SECTION 10.01. Fiscal Year. The fiscal year of the Corporation shall be the year ending December 31.

SECTION 10.02. Corporate Seal. The Board of Directors may provide a corporate seal which shall be circular in form and shall have inscribed thereon the name of the Corporation and the state of incorporation and the words "Corporate Seal."

SECTION 10.03. Amendment of Bylaws. These Bylaws may be altered, amended or repealed, and new Bylaws may be adopted by a two-thirds majority vote of the directors then in office.

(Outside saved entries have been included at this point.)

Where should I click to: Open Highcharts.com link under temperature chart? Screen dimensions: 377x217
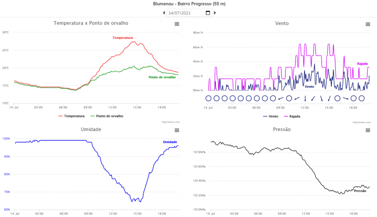170,122
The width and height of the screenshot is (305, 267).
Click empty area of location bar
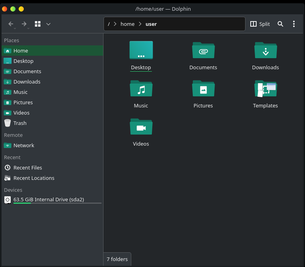click(198, 24)
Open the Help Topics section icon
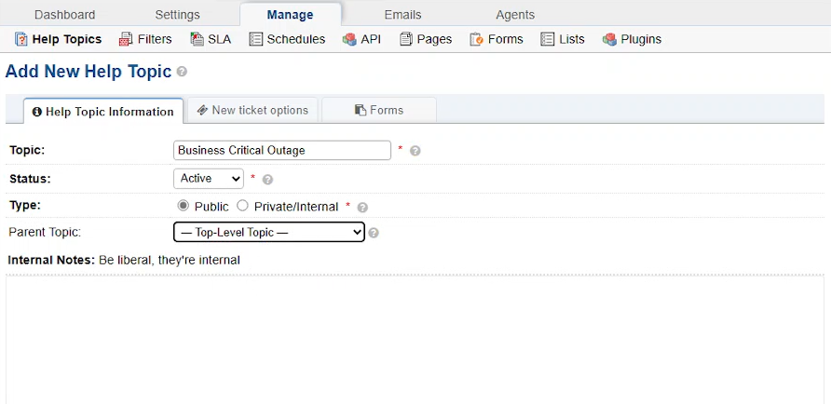The image size is (831, 404). pos(21,39)
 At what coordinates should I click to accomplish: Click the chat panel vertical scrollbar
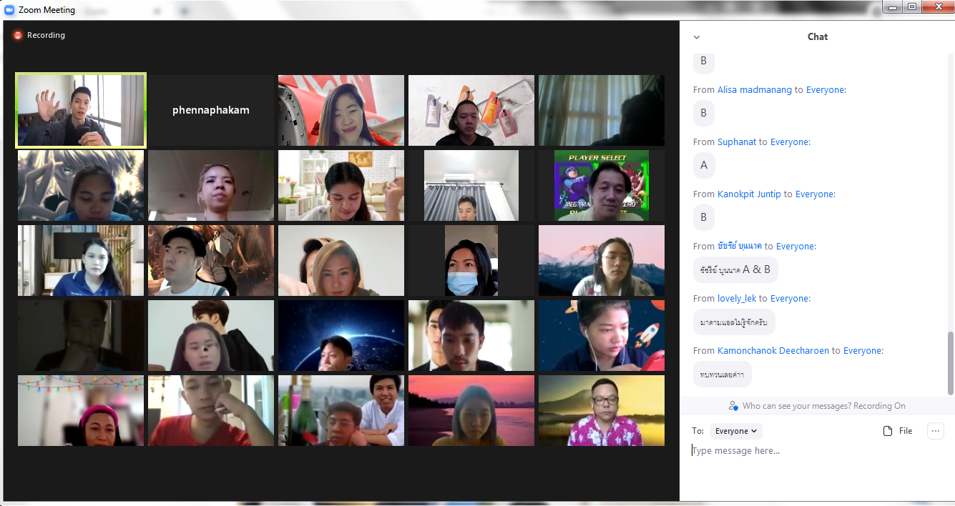tap(950, 363)
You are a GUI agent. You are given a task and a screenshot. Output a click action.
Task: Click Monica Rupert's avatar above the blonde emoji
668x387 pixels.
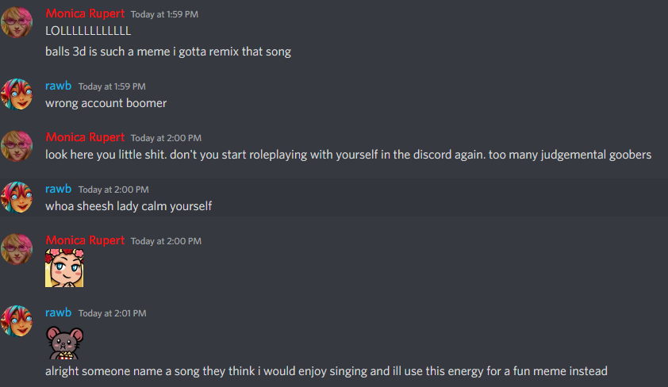pyautogui.click(x=17, y=249)
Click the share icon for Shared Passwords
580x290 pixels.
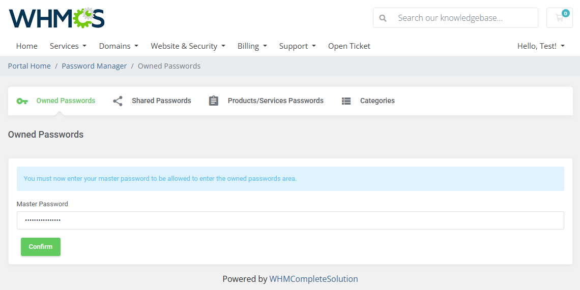(x=118, y=101)
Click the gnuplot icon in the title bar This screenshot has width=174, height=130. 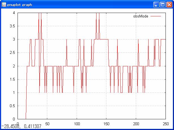4,5
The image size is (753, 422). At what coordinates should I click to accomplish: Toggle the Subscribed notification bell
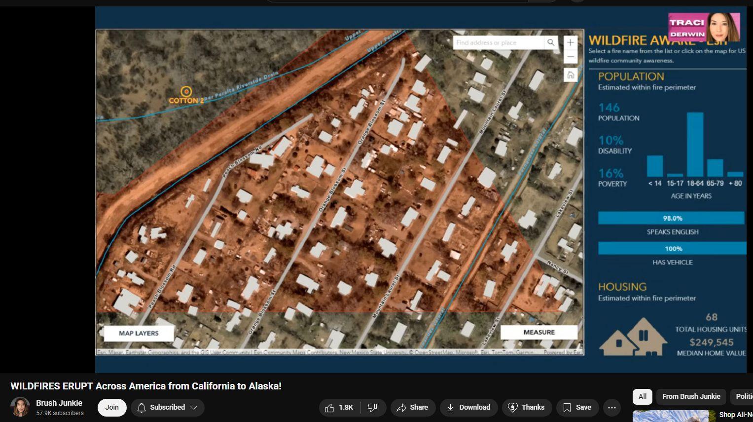(142, 408)
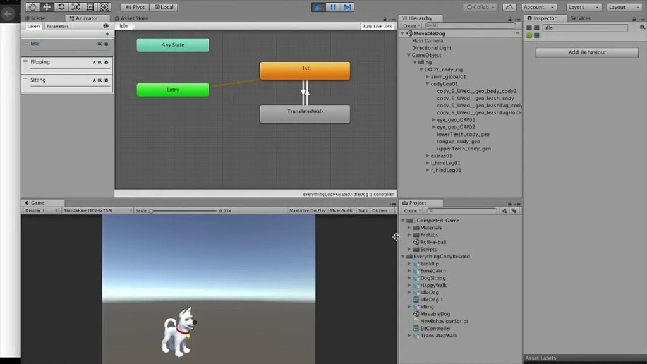
Task: Toggle Pivot handle mode
Action: click(135, 6)
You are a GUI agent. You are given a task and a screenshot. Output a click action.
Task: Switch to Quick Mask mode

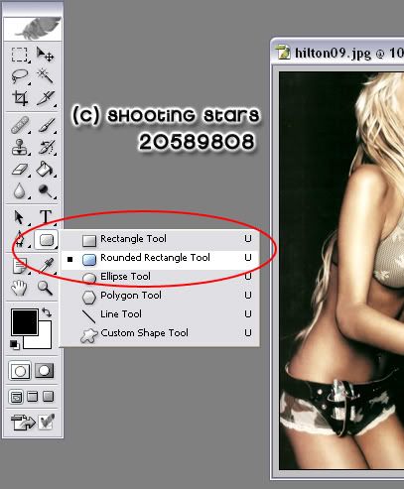click(x=45, y=370)
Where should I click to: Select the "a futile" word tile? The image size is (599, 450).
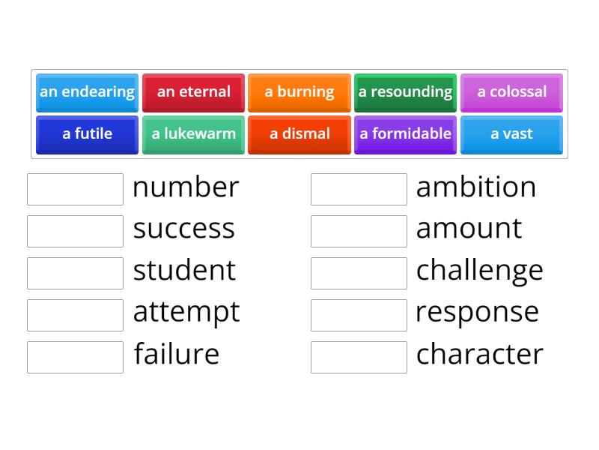tap(87, 134)
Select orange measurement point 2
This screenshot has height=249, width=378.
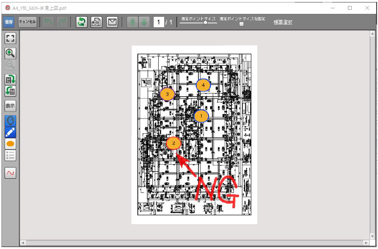[x=174, y=143]
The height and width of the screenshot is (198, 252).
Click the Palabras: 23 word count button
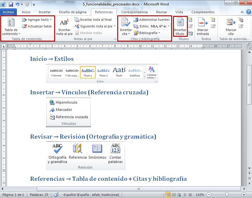coord(39,195)
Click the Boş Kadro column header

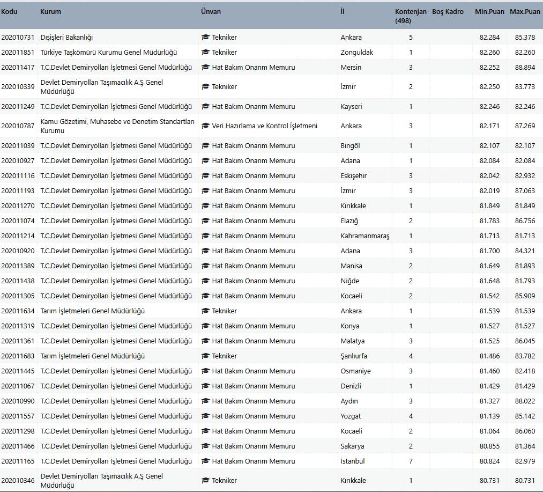[x=448, y=12]
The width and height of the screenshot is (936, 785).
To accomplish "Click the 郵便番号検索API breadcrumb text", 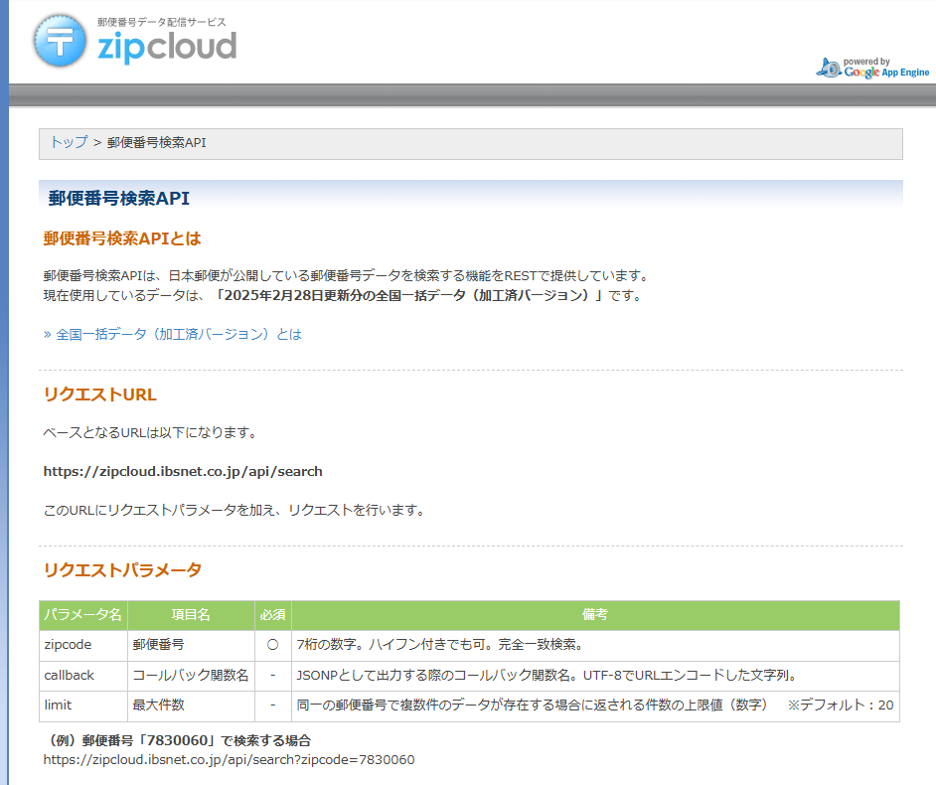I will coord(156,143).
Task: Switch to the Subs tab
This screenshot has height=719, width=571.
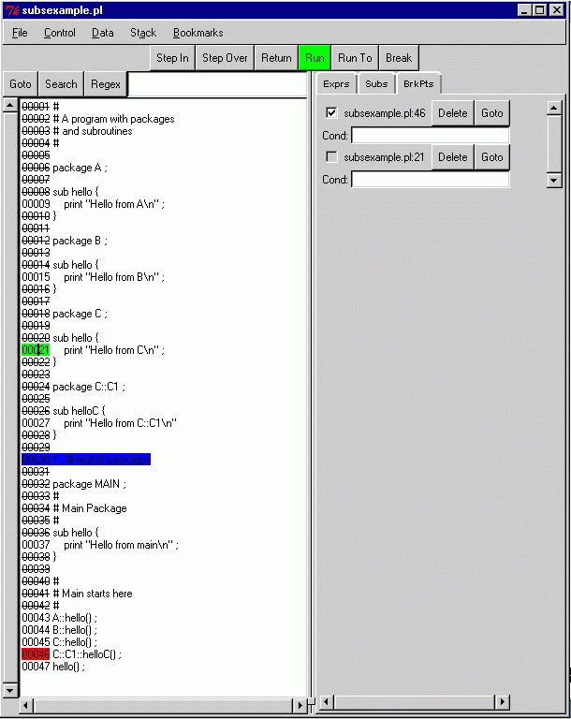Action: coord(376,84)
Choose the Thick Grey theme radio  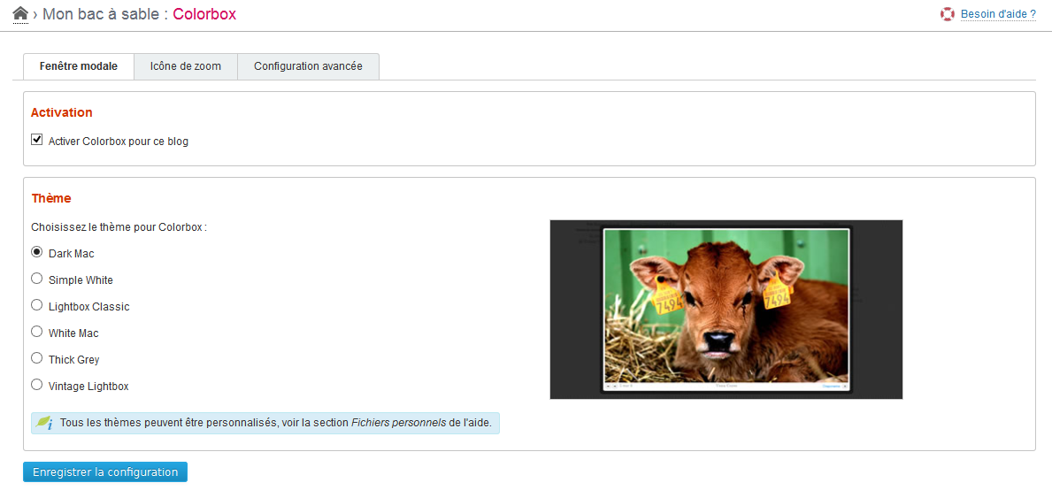pos(37,358)
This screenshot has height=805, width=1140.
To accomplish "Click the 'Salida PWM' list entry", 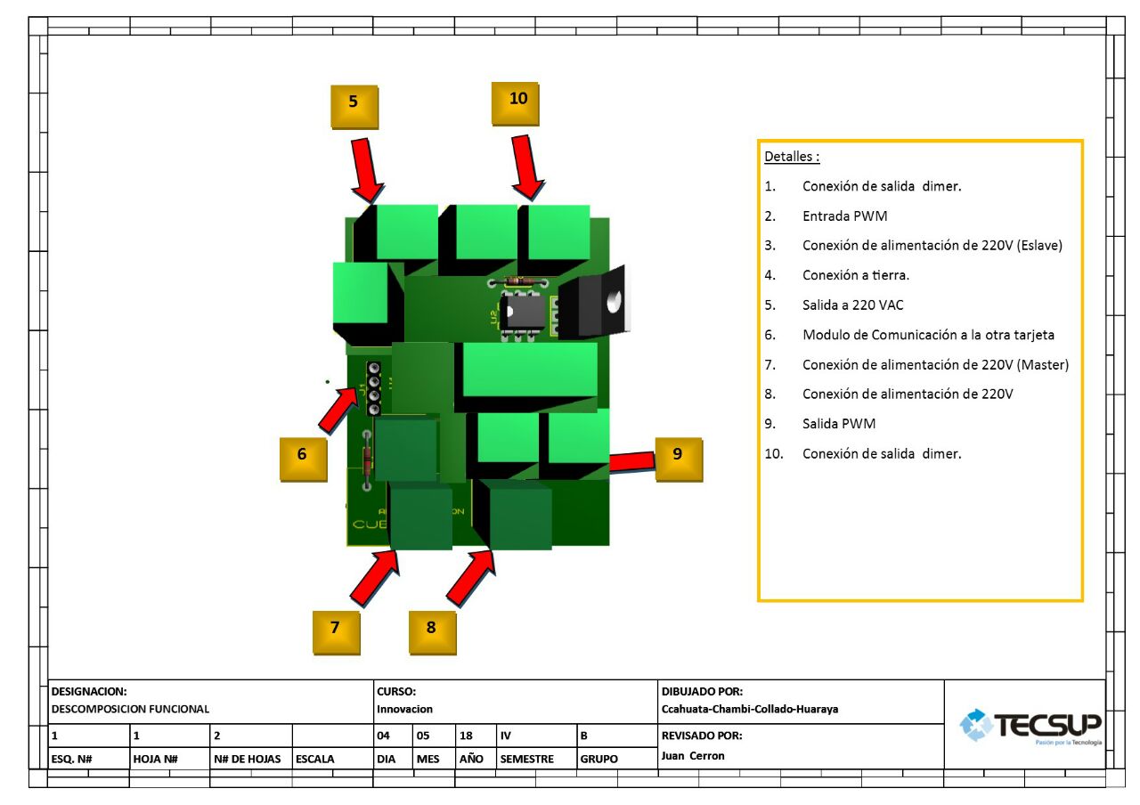I will pos(839,424).
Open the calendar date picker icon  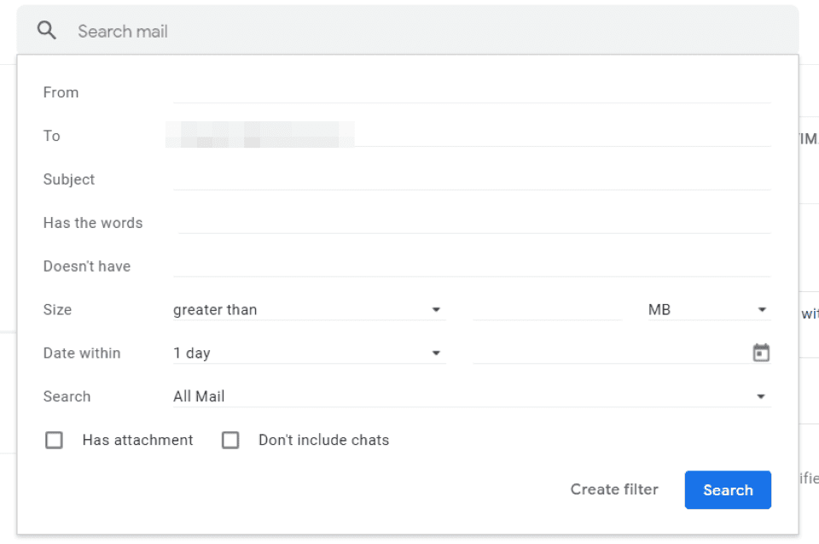click(x=760, y=352)
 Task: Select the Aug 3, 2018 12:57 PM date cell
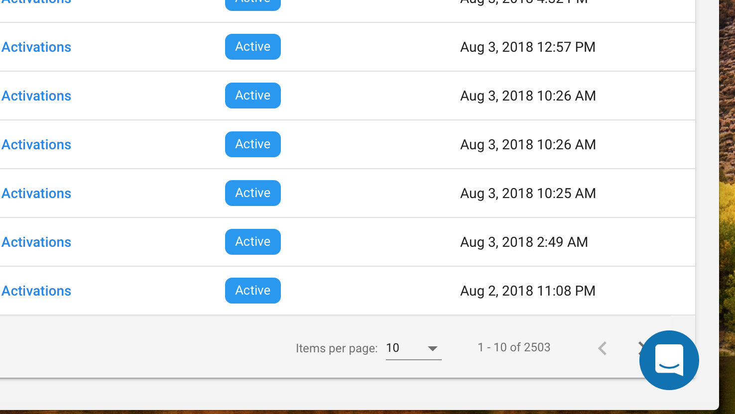point(528,47)
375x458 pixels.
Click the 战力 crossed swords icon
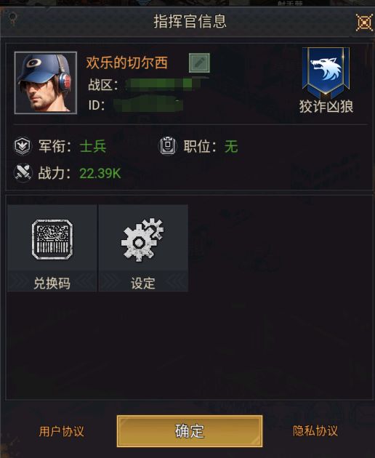click(23, 172)
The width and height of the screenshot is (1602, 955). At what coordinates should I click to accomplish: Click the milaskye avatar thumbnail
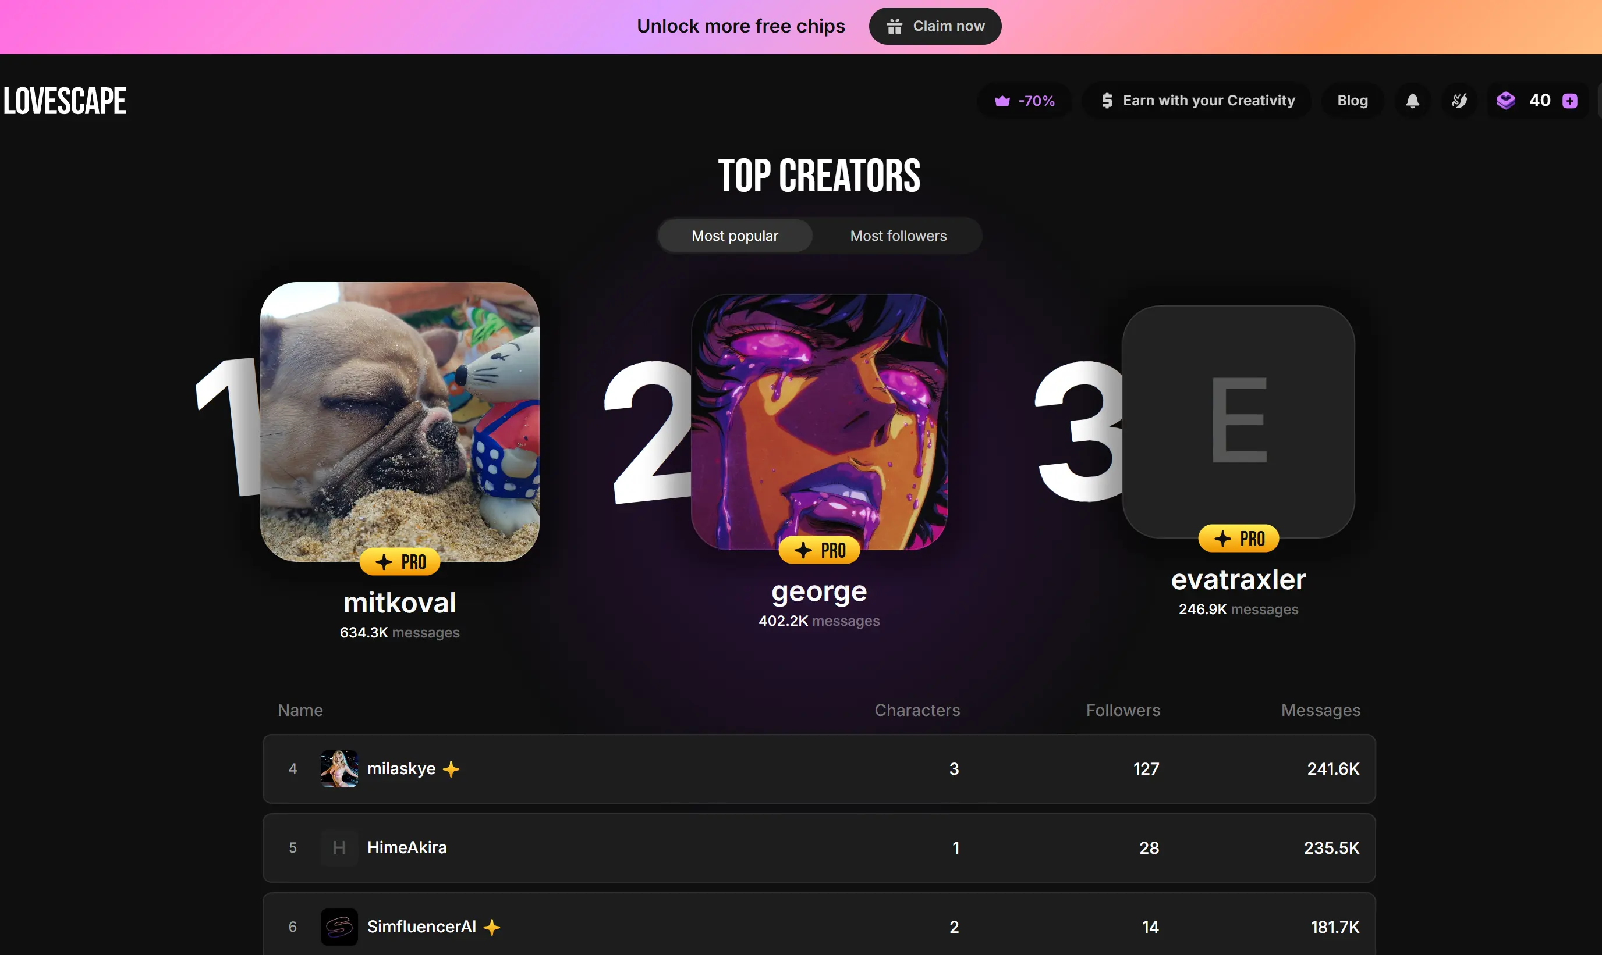click(339, 769)
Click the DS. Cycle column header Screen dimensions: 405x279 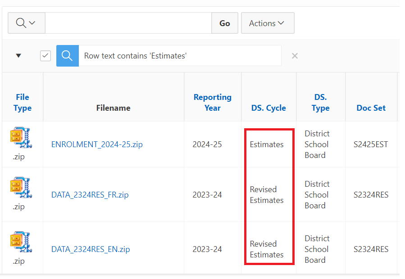268,108
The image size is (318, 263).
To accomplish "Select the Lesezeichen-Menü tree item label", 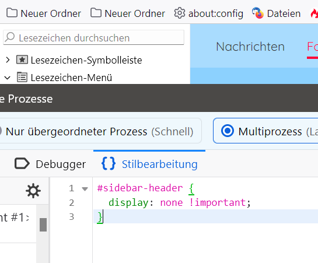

SECTION 10.04. Dissolution. If the Corporation proves unable to carry out the purpose for which it was created, the Corporation shall be dissolved in accordance with law. Upon the dissolution of the Corporation, the Board of Directors shall, after paying or making provision for the payment of all of the liabilities of the Corporation, dispose of all of the assets of the Corporation to such organization or organizations, as the Board of Directors shall select, which are organized and operated exclusively for charitable, educational, religious or scientific purposes as shall at the time qualify as an exempt organization or organizations under Code section 501(c)(3). If the Board of Directors proves unable to agree upon the disposition of the Corporation's assets, all residual assets shall be surrendered to the Circuit Court in the county in which the Corporation's principal office is located for disposition by the Court for the benefit of other organizations that are exempt under Code section 501(c)(3).